Al volverse a encontrar con el hermano claretiano que le había precedido en el banquillo, le preguntó éste cómo le había ido. El Hno. Jaime Hilario le contestó con pasmosa tranquilidad que le habían condenado a muerte. Permaneció luego sonriente y con una serenidad envidiable que dejó estupefacto al buen religioso del Corazón de María.

Tal era su virtud, añade otro testigo, que al serle comunicada la sentencia de muerte por el Tribunal Popular, no sólo no se inmutó, sino que manifestó anhelo de dar su sangre por Cristo, preguntando con ansiedad si le ejecutarían pronto, como temeroso de perder la palma.

Tres días después, el 18 de enero de 1937, a las tres de la tarde, condujeron al Hno. Jaime Hilario junto al cementerio, en el lugar llamado La Oliva.

El pelotón que le iba a ejecutar se colocó más abajo, en un pinar, a unos cuatro metros. El condenado, de pie, con las manos cruzadas sobre el pecho y los ojos fijos en el cielo, en actitud extática, gritó:

- ¡Amigos míos, morir por Cristo, es vivir!

De repente se oyó una orden seca, que dijo:

- ¡Fuego!

Una detonación de conjunto desgarró el aire y el eco la fue repitiendo. El hermano seguía pálido pero sonriente. No le había tocado ninguna bala. Los diez hombres que formaban el piquete seguían apuntando. El hermano los miraba plácidamente.

Nervioso, el jefe repitió:

- ¡Fuego!

Se oyó nueva descarga. La víctima continuó de pie, ligeramente herido en un brazo, y fijos sus ojos de cordero inocente sobre sus asesinos.

Los milicianos, amedrentados, tiraron las armas y echaron a huir gritando:

- ¡Milagro! ¡Milagro!

El jefe de la banda, desconcertado, se aproximó al hermano, le insultó groseramente y descargó sobre él, a quemarropa; temblando de miedo o de rabia, erró el tiro una, dos, tres veces, sin tocarle. Siguió disparándole hasta que, muy lentamente, cayó inanimado en tierra.
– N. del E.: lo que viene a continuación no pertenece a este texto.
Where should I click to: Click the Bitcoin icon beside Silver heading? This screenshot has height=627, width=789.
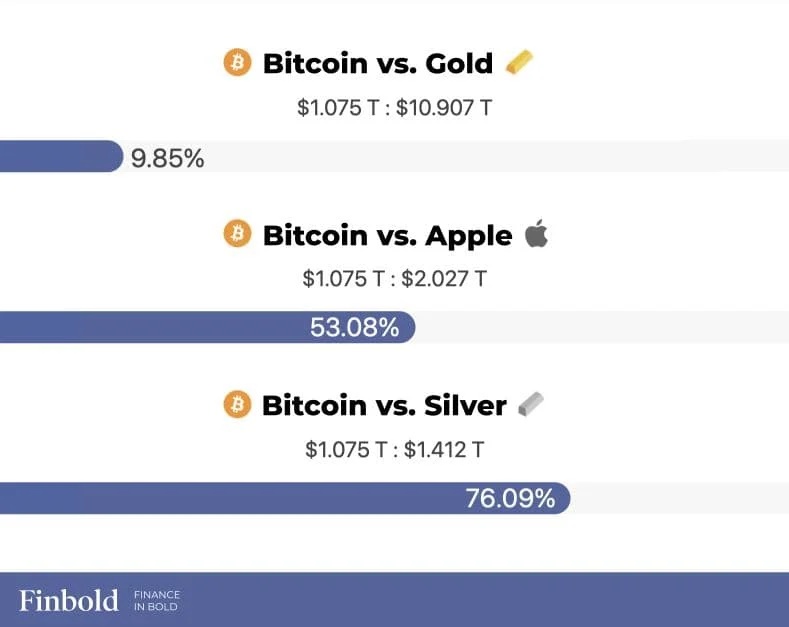[238, 404]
Un moro que presenció la ejecución dijo, indignado, en su lenguaje de infinitivos:

- Esto no ser un fusilamiento y sí un asesinato. Yo ser moro y el fraile cristiano; pero reconozco que él ser un gran valiente y los que le fusilaron unos cobardes. El hombre estar derecho y de cara al piquete, muy sereno y rezando, sin hacer ningún movimiento...

X. VENGANZA DE MÁRTIR

Mientras se desarrollaba tan horrible al par que sublime escena, el abogado señor Montañés, ignorándola, no perdía un minuto para conseguir que no se fusilara al hermano. El día 18 regresaba de Barcelona, a donde había ido a solicitar el indulto de la Generalidad. Se encontró en el mismo tren con el letrado señor Masó que le había condenado a muerte. Tras breves palabras de difícil saludo, dijo el presidente al abogado:

- Hoy te encontrarás fusilado a uno de los tuyos.

- ¿Quién es?

- Barbal.

- ¡Imposible! Acabo de pedir el indulto.

- Es tarde. Ya está listo.

Al llegar el señor Montañés, triste y preocupado, a su casa, su señora corrió a confirmarle la dolorosa noticia. No tuvo más respuesta que ésta:

- ¡Pobre Hermano! ¡Era un santo!

Desde aquel día, en aquel hogar, se le reza diariamente en familia.

El señor Montañés resumió así el concepto de santidad que tenía del Hno. Jaime Hilario:

- Fue mártir sólo porque no quiso disimular su condición de religioso.

Tras la victoria contra los sindiós, el referido letrado Masó corrió a refugiarse en Francia, con sus cómplices y amigos. Pero no esperaba la futura invasión alemana que le obligó a regresar a Tarragona, temiendo allí por su vida. Cual náufrago que se hunde, imploró la ayuda de un sacerdote que le librara de la justicia humana. Este, enterado de todo, le contestó:

- Sí, yo sé quien puede salvar a usted con absoluta seguridad. ¿No le conoce...? Se llama MANUEL BARBAL COSAN.

Ante tan inesperada alusión, el señor Masó bajó la cabeza y se alejó confuso...

El glorioso Mártir, a quien él había condenado a muerte, no le libró de la justicia humana, pero sí consiguió para él el perdón de la divina, pues murió plenamente arrepentido y reconciliado con Dios y con la Iglesia. ¡Venganza de Mártir!